>> BEGIN Text provided

Retirement money managers in 14 geographies now allocate 40 per cent of their assets to equities, an 8 percentage-point climb over the past five years, according to a Mercer survey released last week that canvassed government, corporate and mandatory pension funds with almost $5 trillion in assets under management. That compares with about 25 per cent for pension funds in Europe.
The escalating trade spat between the US and China has heightened fears that stocks are ripe for a downturn. With tensions mounting and outcomes driven more by politics than economics, the S&P 500 Index will be on course for a “full-scale bear market” without Federal Reserve interest-rate cuts, Citigroup’s global macro strategy team said earlier this week.
The increased allocation to equities by growth-market pension funds has come at the expense of fixed-income investments, which declined 11 percentage points over the five years, according to the survey.
Hong Kong funds have the highest exposure to equities at 66 per cent, although that’s been relatively stable over the period. Japan’s equity allocation jumped 13 percentage points while South Korea’s increased 8 percentage points.

>> END Text provided
>> BEGIN Provided information

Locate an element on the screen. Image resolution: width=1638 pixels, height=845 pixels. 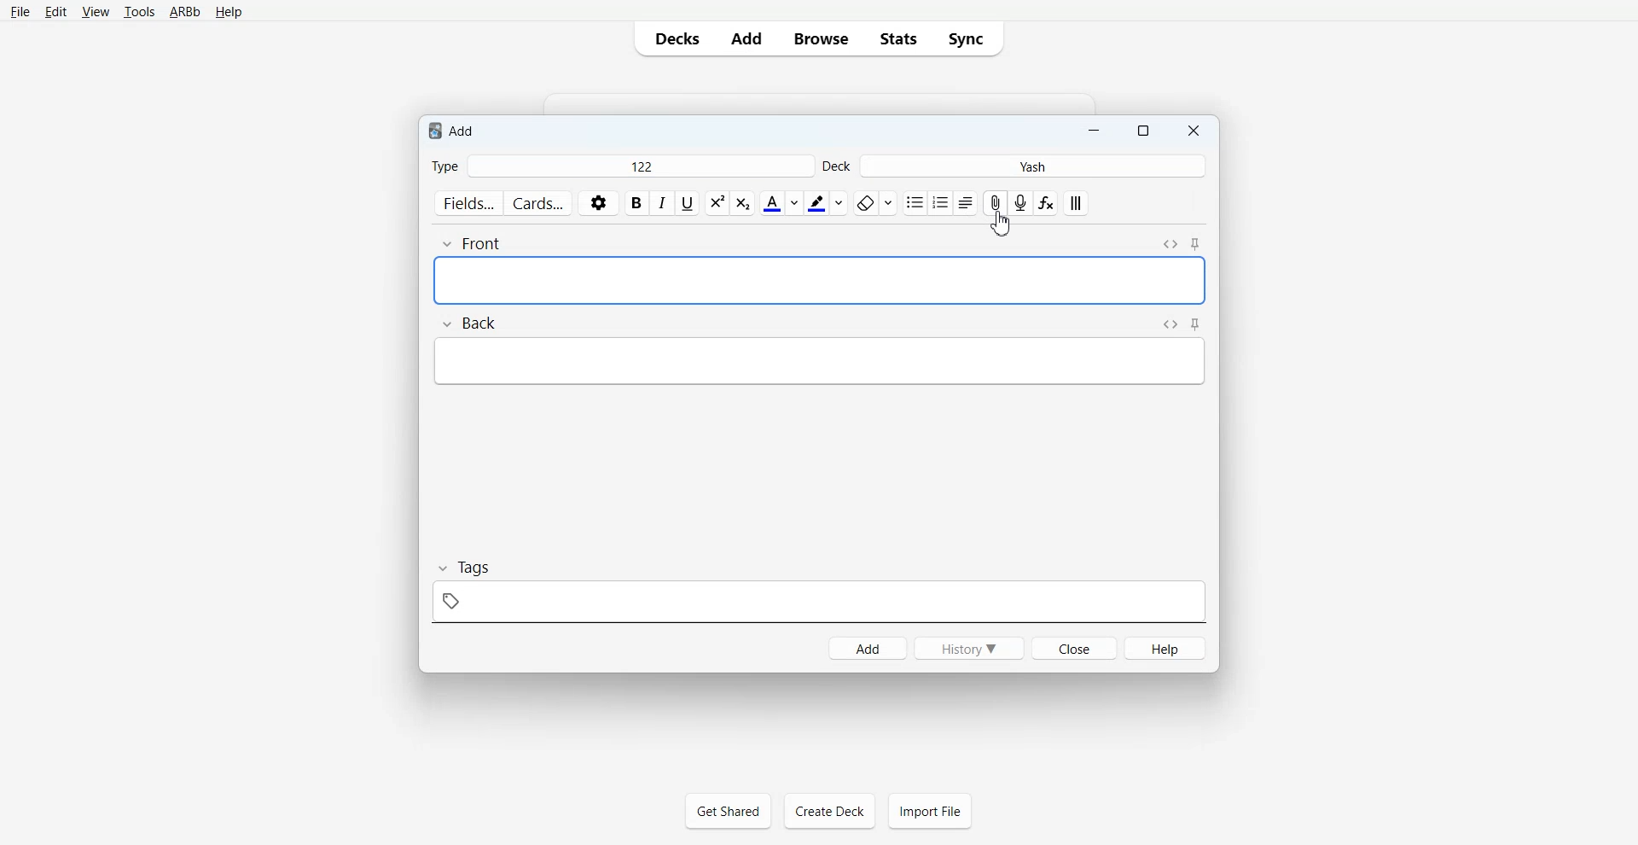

>> END Provided information
>> BEGIN Provided information

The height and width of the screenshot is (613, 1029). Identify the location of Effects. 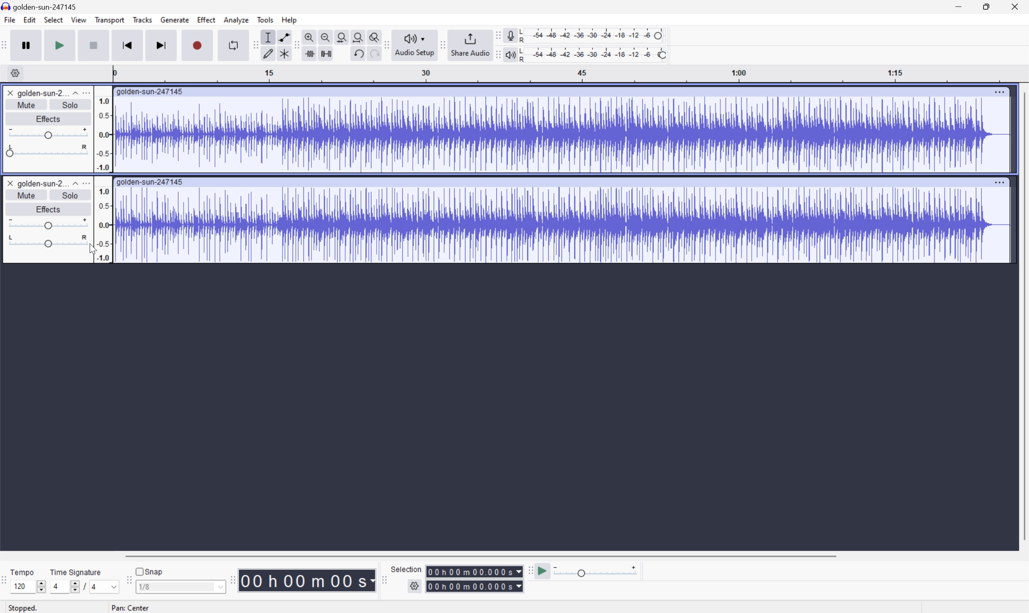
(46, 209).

>> END Provided information
>> BEGIN Provided information

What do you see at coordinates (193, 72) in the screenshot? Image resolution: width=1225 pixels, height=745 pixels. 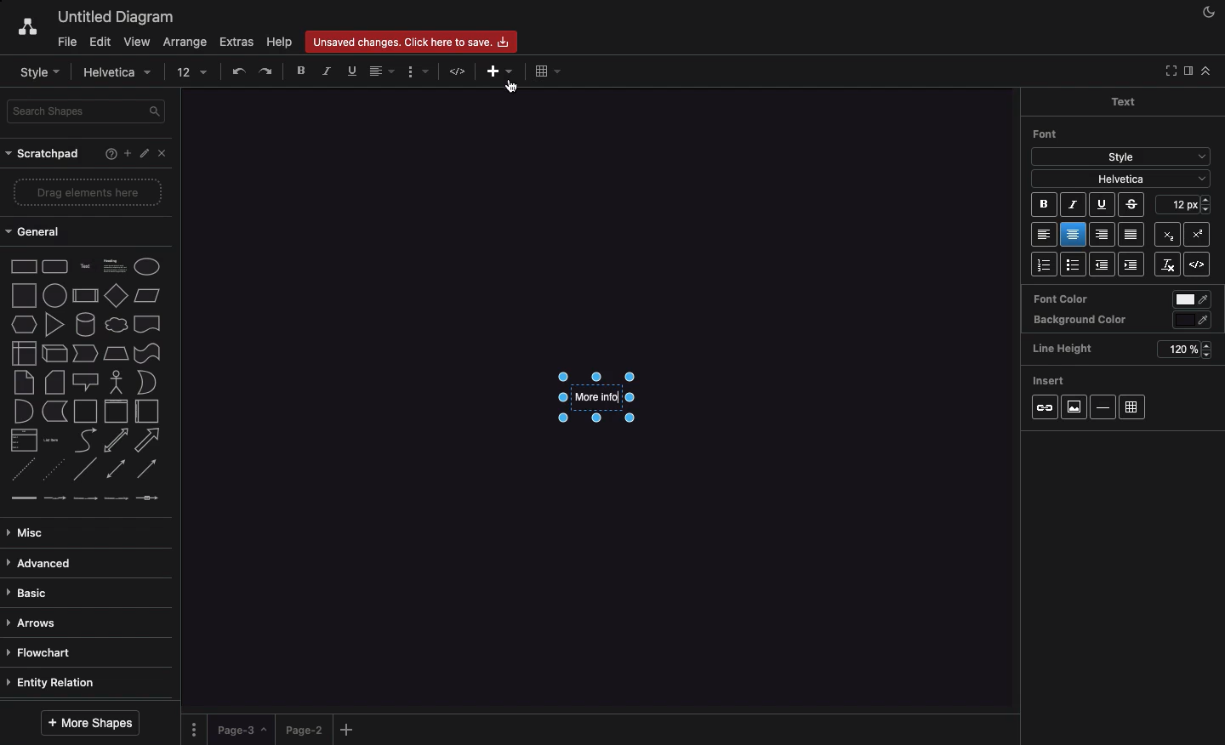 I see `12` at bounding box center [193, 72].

>> END Provided information

Please answer these questions from the pension fund text.
1. What share of their assets do retirement money managers in the 14 geographies now allocate to equities?
2. By how many percentage points did fixed-income investments decline over the five years?
3. Which funds have the highest exposure to equities, and at what level?

1. 40 percent
2. 11 percentage points
3. Hong Kong funds, at 66 percent